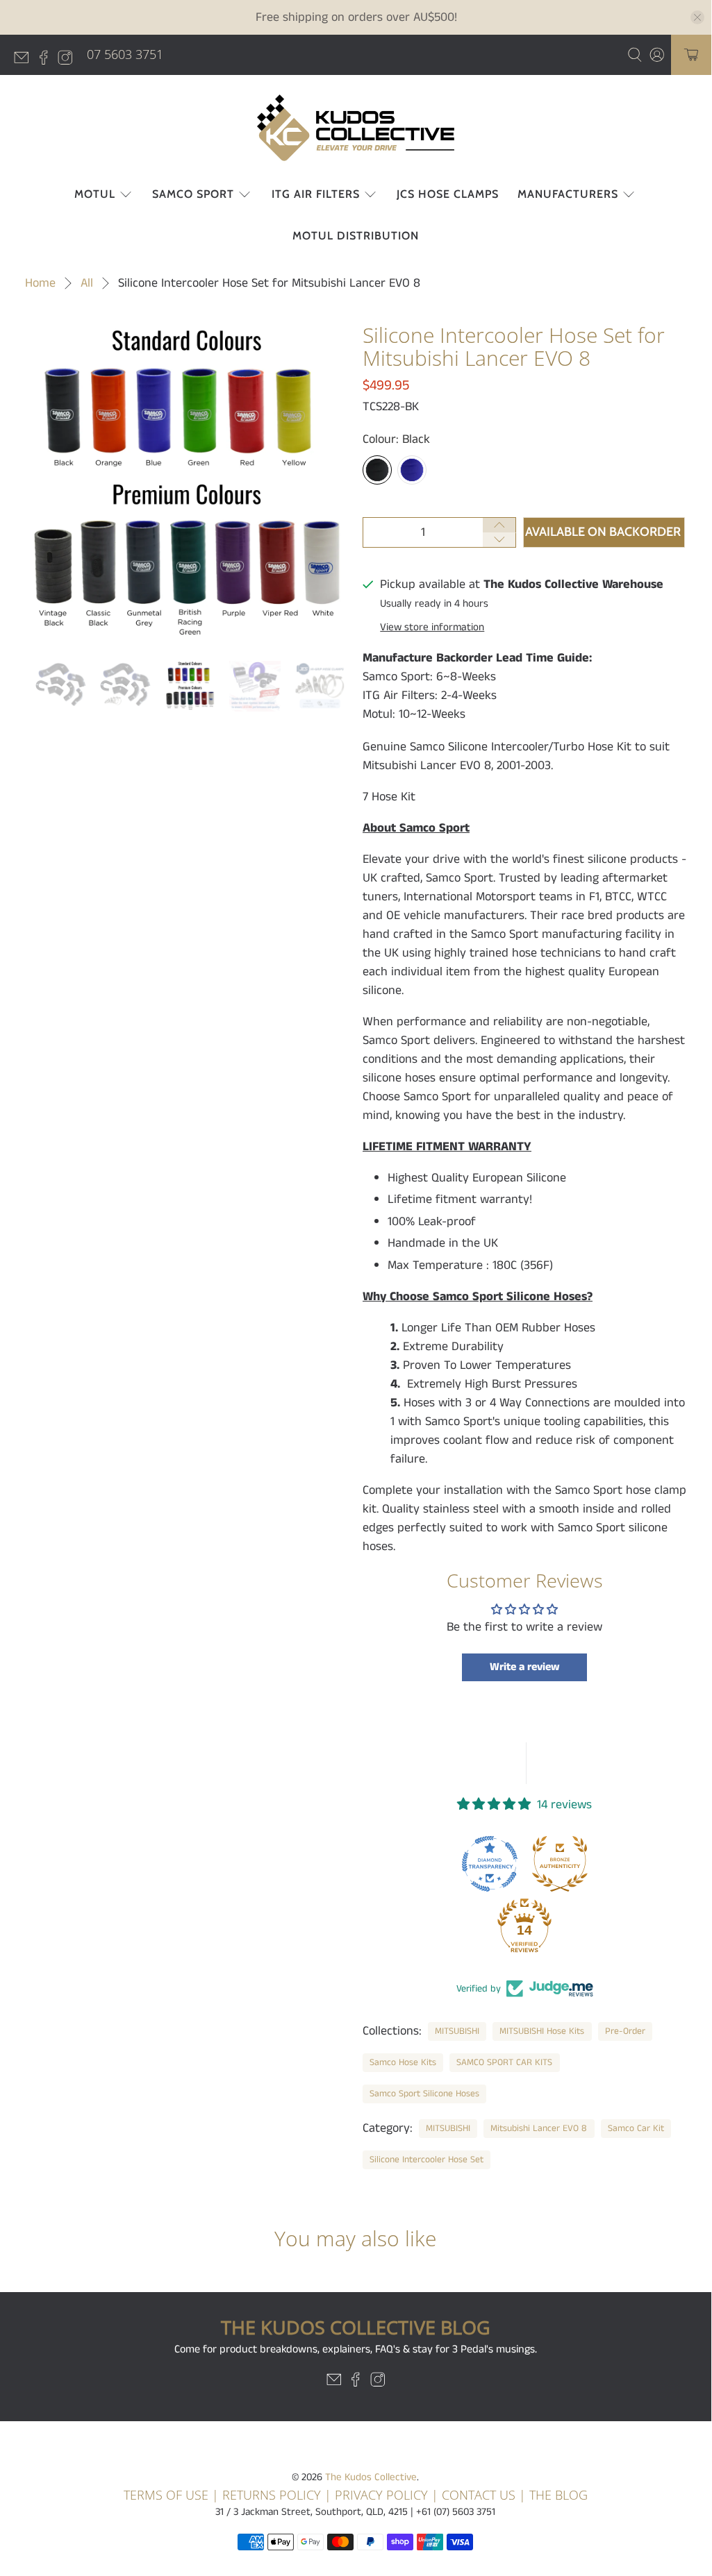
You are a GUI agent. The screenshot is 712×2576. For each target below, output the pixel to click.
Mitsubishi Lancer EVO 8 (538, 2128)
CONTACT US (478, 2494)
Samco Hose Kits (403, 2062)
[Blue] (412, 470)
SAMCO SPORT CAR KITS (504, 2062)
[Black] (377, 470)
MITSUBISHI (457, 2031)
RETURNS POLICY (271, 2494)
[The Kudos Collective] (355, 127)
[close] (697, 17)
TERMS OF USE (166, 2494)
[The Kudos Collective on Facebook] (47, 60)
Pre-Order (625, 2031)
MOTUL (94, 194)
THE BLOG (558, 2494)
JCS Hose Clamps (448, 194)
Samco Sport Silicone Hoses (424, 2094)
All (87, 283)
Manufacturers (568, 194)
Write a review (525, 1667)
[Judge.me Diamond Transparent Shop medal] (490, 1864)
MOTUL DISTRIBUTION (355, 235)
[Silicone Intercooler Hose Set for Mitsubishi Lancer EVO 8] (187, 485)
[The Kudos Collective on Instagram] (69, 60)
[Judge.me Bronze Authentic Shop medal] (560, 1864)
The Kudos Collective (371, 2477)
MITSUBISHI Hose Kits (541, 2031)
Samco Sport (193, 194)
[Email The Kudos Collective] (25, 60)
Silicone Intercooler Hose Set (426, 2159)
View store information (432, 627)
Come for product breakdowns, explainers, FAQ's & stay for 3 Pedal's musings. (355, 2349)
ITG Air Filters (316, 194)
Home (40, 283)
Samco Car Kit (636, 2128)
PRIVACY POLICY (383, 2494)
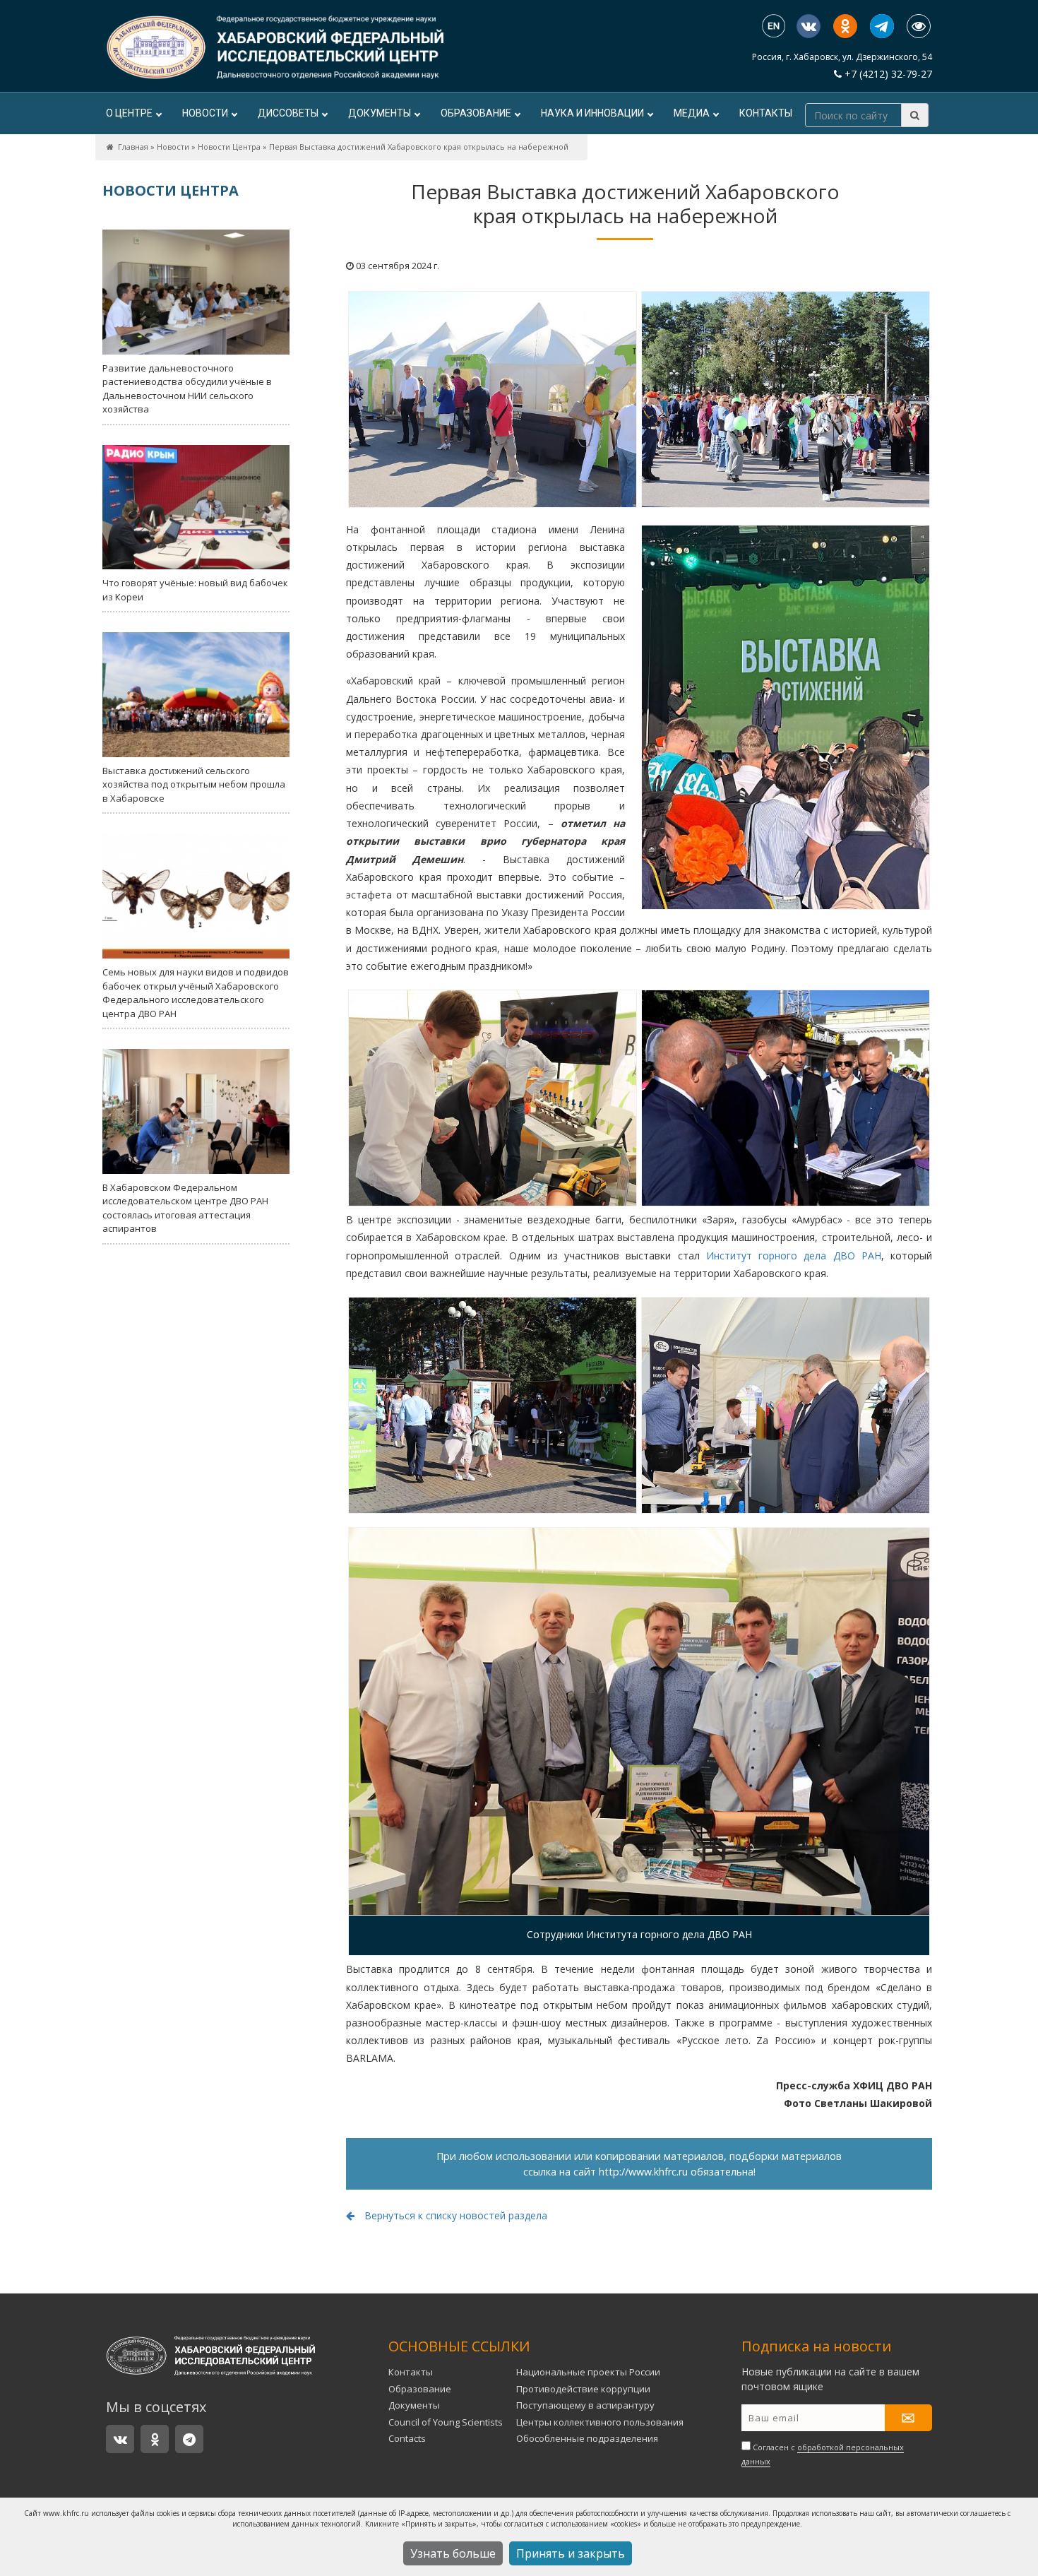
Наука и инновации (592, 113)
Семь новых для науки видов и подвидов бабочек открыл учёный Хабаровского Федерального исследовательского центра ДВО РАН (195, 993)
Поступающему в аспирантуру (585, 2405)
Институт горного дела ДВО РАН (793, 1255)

+--

Work instructions: Copy each line above holding "Lancer".

Finished task:
Mitsubishi Lancer EVO 8 (538, 2128)
[Silicone Intercooler Hose Set for Mitsubishi Lancer EVO 8] (187, 485)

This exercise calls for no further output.